— begin —

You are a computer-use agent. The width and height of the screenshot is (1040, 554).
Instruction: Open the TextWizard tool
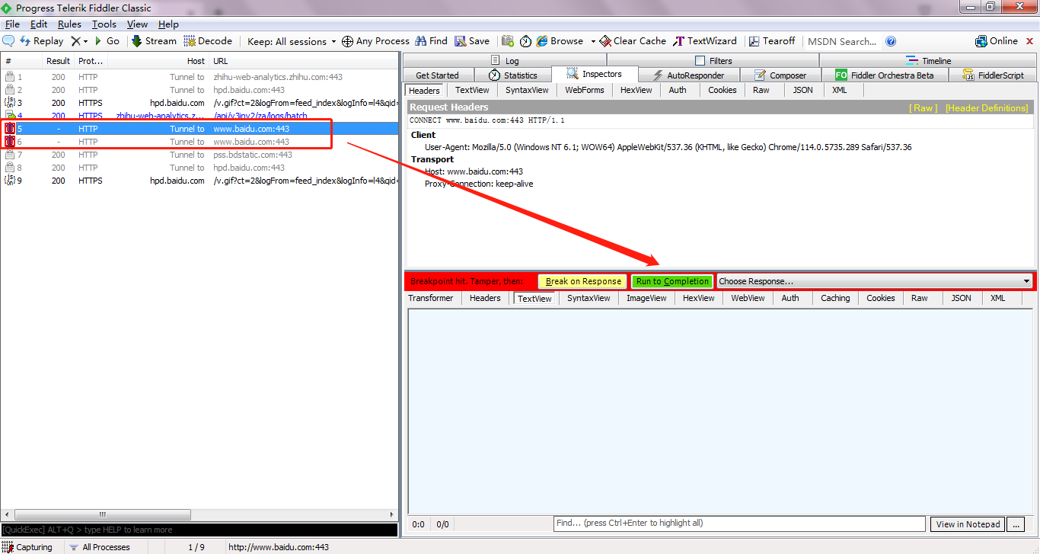[x=678, y=41]
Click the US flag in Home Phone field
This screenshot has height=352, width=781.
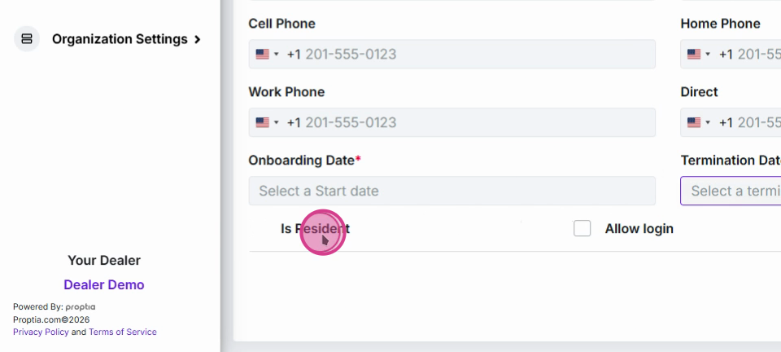694,55
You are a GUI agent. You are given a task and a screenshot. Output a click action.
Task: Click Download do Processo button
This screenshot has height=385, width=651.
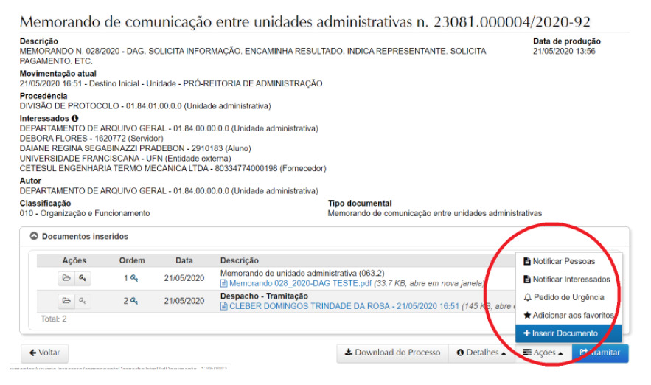pyautogui.click(x=391, y=353)
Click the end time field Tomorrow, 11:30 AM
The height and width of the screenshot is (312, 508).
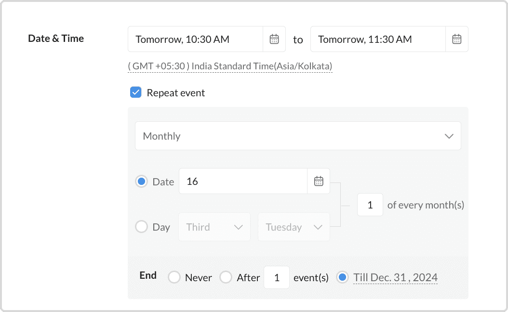378,39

— end —

Write out all of the material again, requests included, and shift every coordinate in the answers up by 49 while leaving all other numbers as they are. Leave the pictures out.

_FINISHED TASK_
You are a computer-use agent. The width and height of the screenshot is (1040, 554).
Instruction: Open the TextWizard tool
[x=727, y=90]
Click the US flag in Home Phone field
This screenshot has height=352, width=781.
743,104
You are a GUI agent. You are given a task and a screenshot. Output a click action.
Task: Click Download do Processo button
This screenshot has height=385, width=651.
pyautogui.click(x=440, y=402)
Click the end time field Tomorrow, 11:30 AM
The height and width of the screenshot is (312, 508).
427,88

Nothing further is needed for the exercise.